Крепостной художник | страница 48



В московском доме

С давних пор Москва была средоточием дворянских семейств. Каждую осень из сёл и деревень тянулись сюда обозы с помещичьей утварью и разными запасами, и каждую весну вереницы возов отправлялись обратно в поместья.

Ничто не изменилось в этом отношении после войны 1812 года. Со всех концов России съезжались сюда на зиму потанцевать, повеселиться, себя показать и людей посмотреть.

Машеньки и Катеньки отплясывали в своих атласных башмачках и усердно привлекали мужские взоры и сердца, надеясь сыскать себе мужей.

Небезрезультатно выезжали в свет молодые графини.

Наталья Ираклиевна стала невестой.

В доме царила предсвадебная кутерьма. Из французских лавок то и дело привозили большие и маленькие картонки, нарядные «мадамы» приезжали примерять дорогие платья, башмачники дюжинами присылали атласные туфельки всех оттенков и цветов, к каждому туалету особые, а девушки с утра до вечера ползали по полу, подкалывая и подшивая новые платья.

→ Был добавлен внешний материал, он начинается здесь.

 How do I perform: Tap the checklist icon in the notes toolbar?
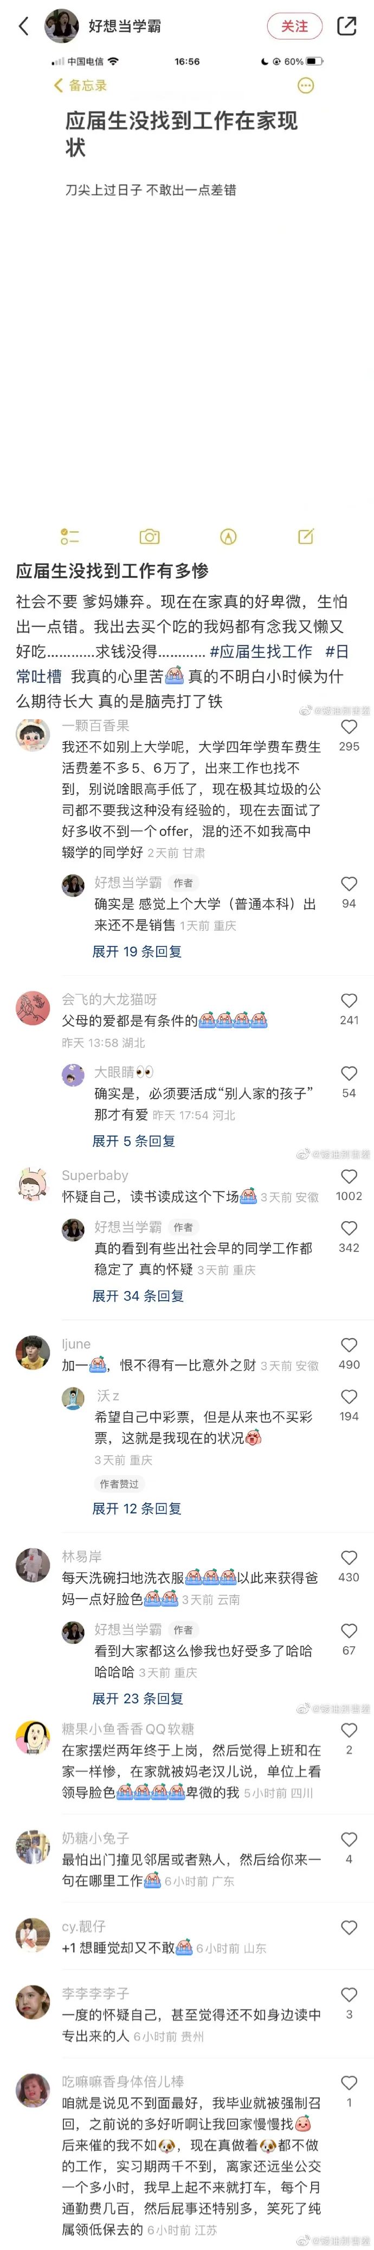(69, 536)
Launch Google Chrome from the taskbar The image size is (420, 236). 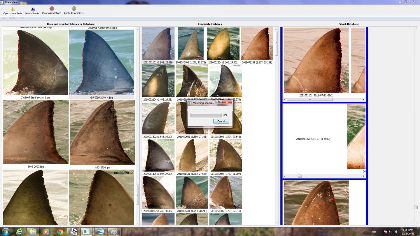(60, 232)
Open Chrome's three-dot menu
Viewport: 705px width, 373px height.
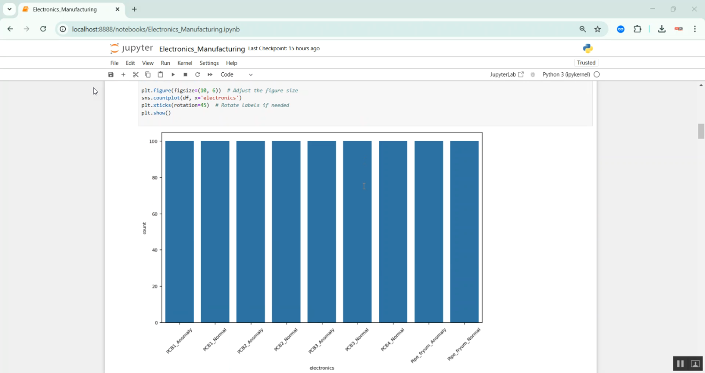coord(695,29)
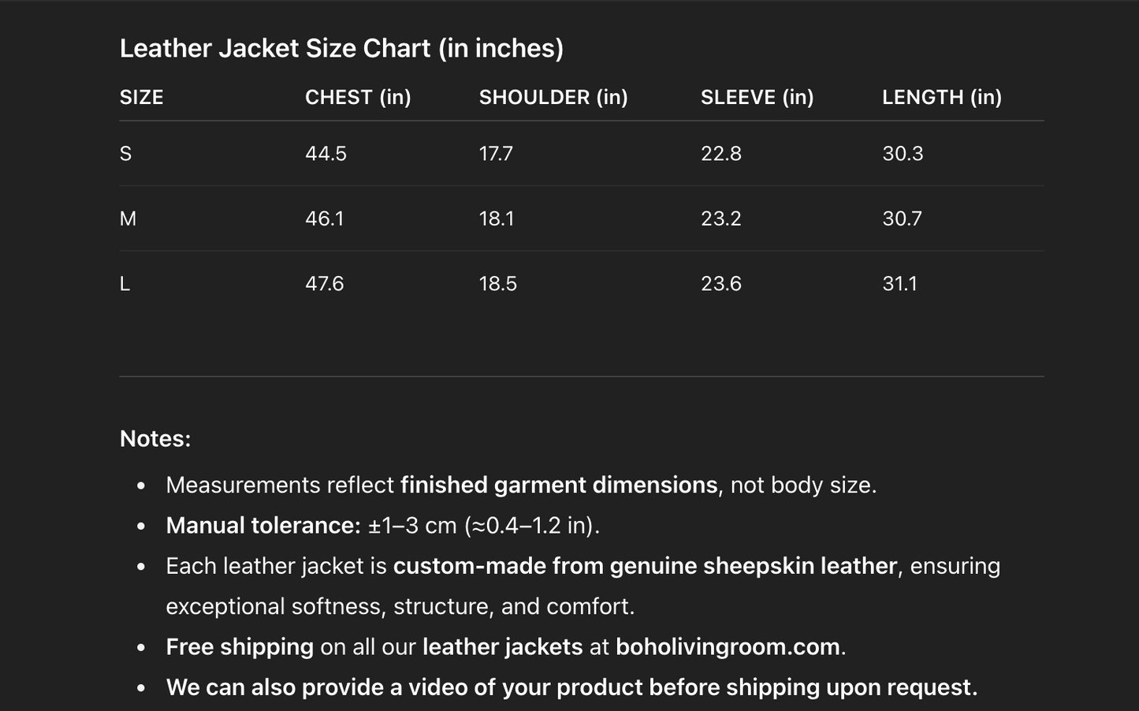The height and width of the screenshot is (711, 1139).
Task: Click the bold 'finished garment dimensions' text
Action: (559, 485)
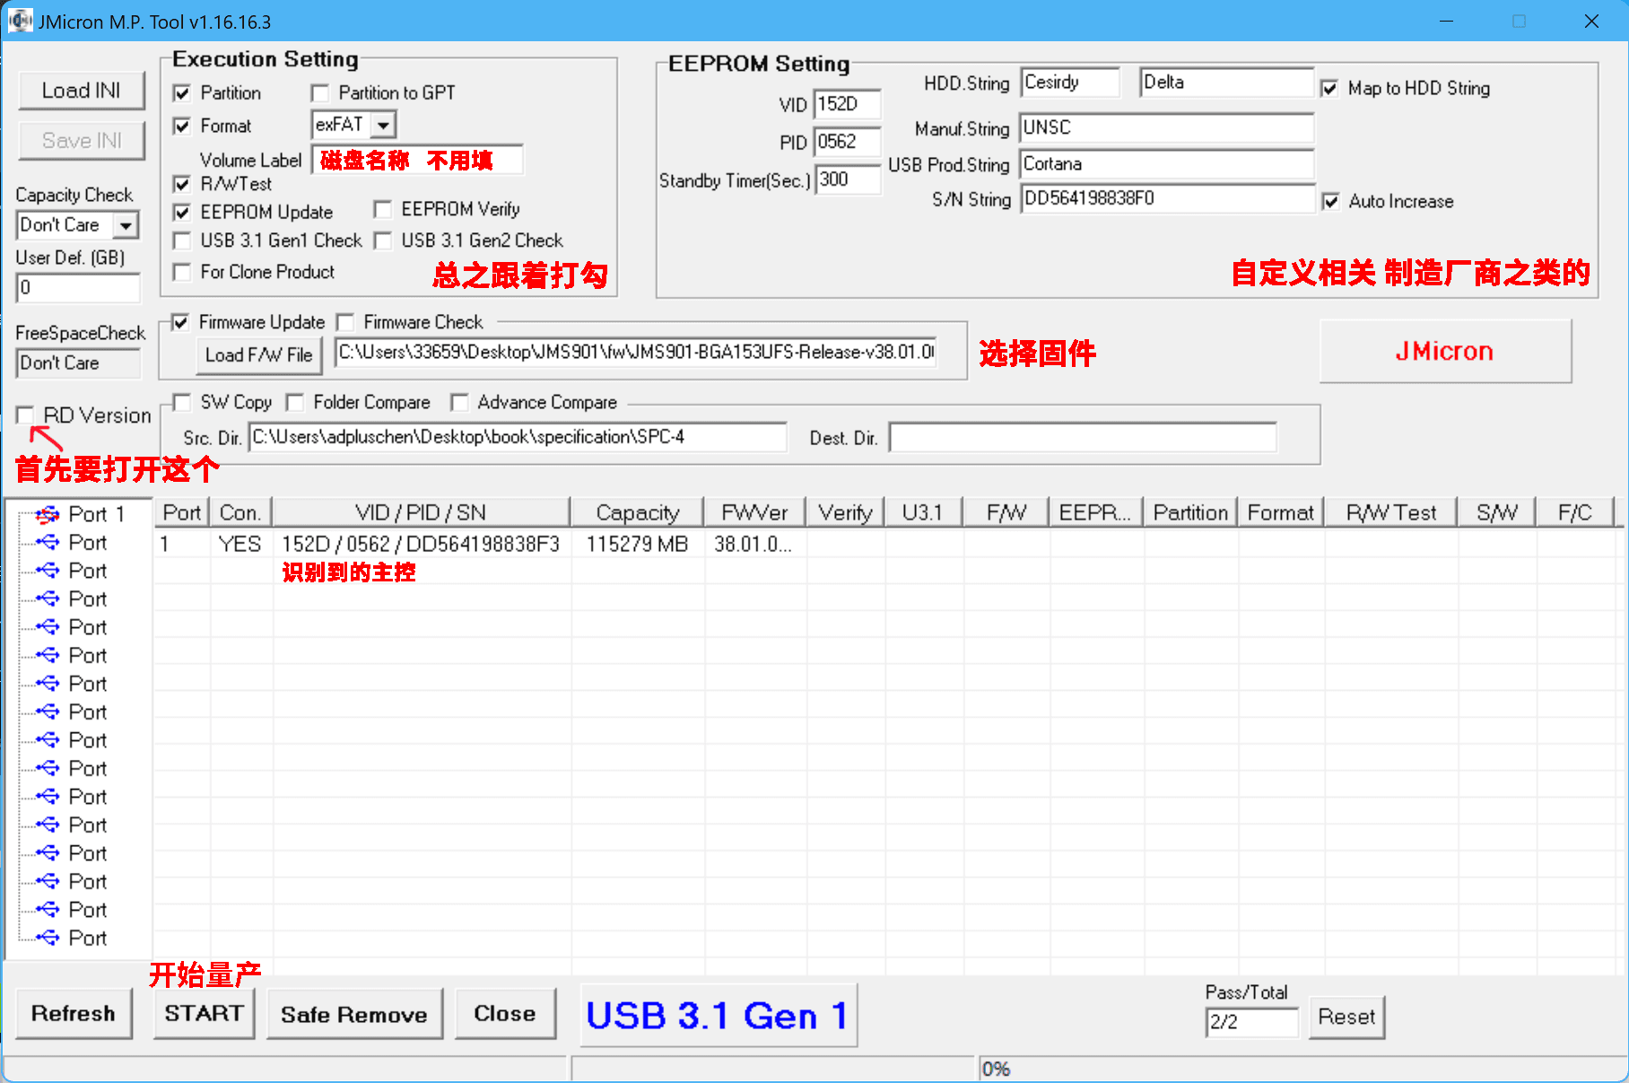This screenshot has height=1083, width=1629.
Task: Click the Capacity column header
Action: tap(637, 512)
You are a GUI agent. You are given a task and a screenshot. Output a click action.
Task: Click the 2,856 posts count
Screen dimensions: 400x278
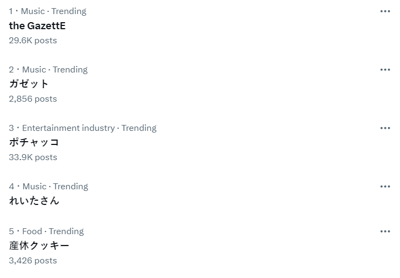coord(32,99)

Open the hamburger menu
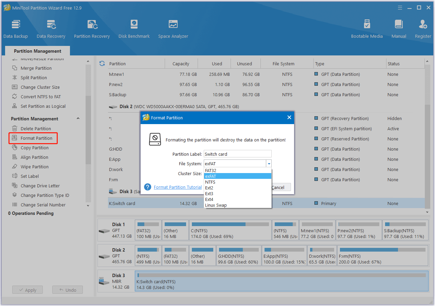400,7
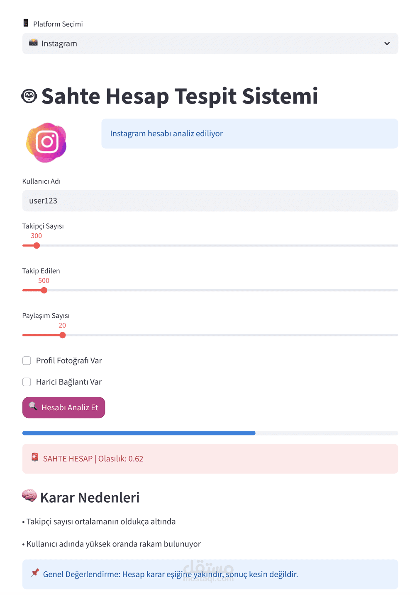Click the Paylaşım Sayısı slider handle

point(63,335)
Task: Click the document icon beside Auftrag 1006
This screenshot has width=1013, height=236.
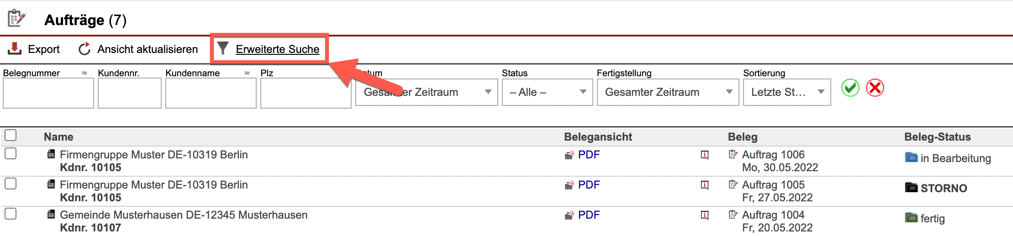Action: [733, 154]
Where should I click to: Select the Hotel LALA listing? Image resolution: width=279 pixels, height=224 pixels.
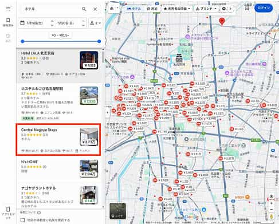point(60,65)
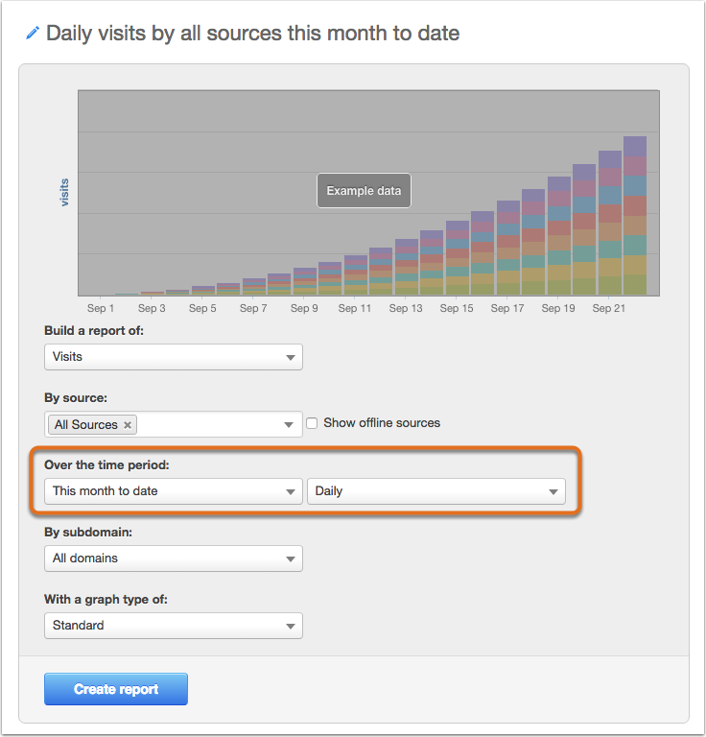Click the visits y-axis label
This screenshot has width=706, height=737.
point(64,192)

Наталья Ираклиевна, в облаках газа, тончайшего шёлка и батиста, не отходила от широкой псише[18] любуясь собой. Все сестры и мадам Боцигетти толпились здесь же, высказывая свои мнения и давая советы. И только Варвара Ираклиевна держалась как-то особняком, угрюмо сторонясь общего оживления.

— Наташа, да ты в этом тряпье совсем потонула, матушка!

Ираклий Иванович с шутливым ужасом развёл руками, останавливаясь на пороге большой комнаты, где вороха лент, кружев, вееров, шалей, казалось, стремились вытеснить друг друга и расположиться с большим удобством на диванах, креслах и комодах.

— Ах, папа, то, что вы называете тряпьём, — истинные чудеса, художественные произведения несравненной мадам Шальме!

— Да, да, знаю, что твоя обер-шельма не одного мужа и отца разорила этакой чепухой! Ладно, иди ко мне, я тебе что-то поценнее покажу.

— Предвкушая новые гостинцы, пунцовая от удовольствия, Наталия Ираклиевна вышла за отцом.

Варвара Ираклиевна хмуро посмотрела ей вслед и тоже вышла из комнаты.

Когда Ираклий Иванович открыл дверь в кабинет, Наташа замерла. Письменный стол отца весь искрился, горел, переливался: сапфирные серьги, рубиновые броши, усыпанные бриллиантами гребёнки, фермуары, старинные жемчужные серьги в виде виноградных кистей, браслеты, голубевшие бирюзой, — всё это предназначалось ей.

Довольный произведённым впечатлением, Ираклий Иванович, благодушно усаживаясь в кресло, подозвал дочь поближе.

— А теперь, матушка, хочешь ко всему этому добру ещё всех нас в придачу: и меня с Дианкой, и нашу добрую мадам Боцигетти, и братьев и сестёр?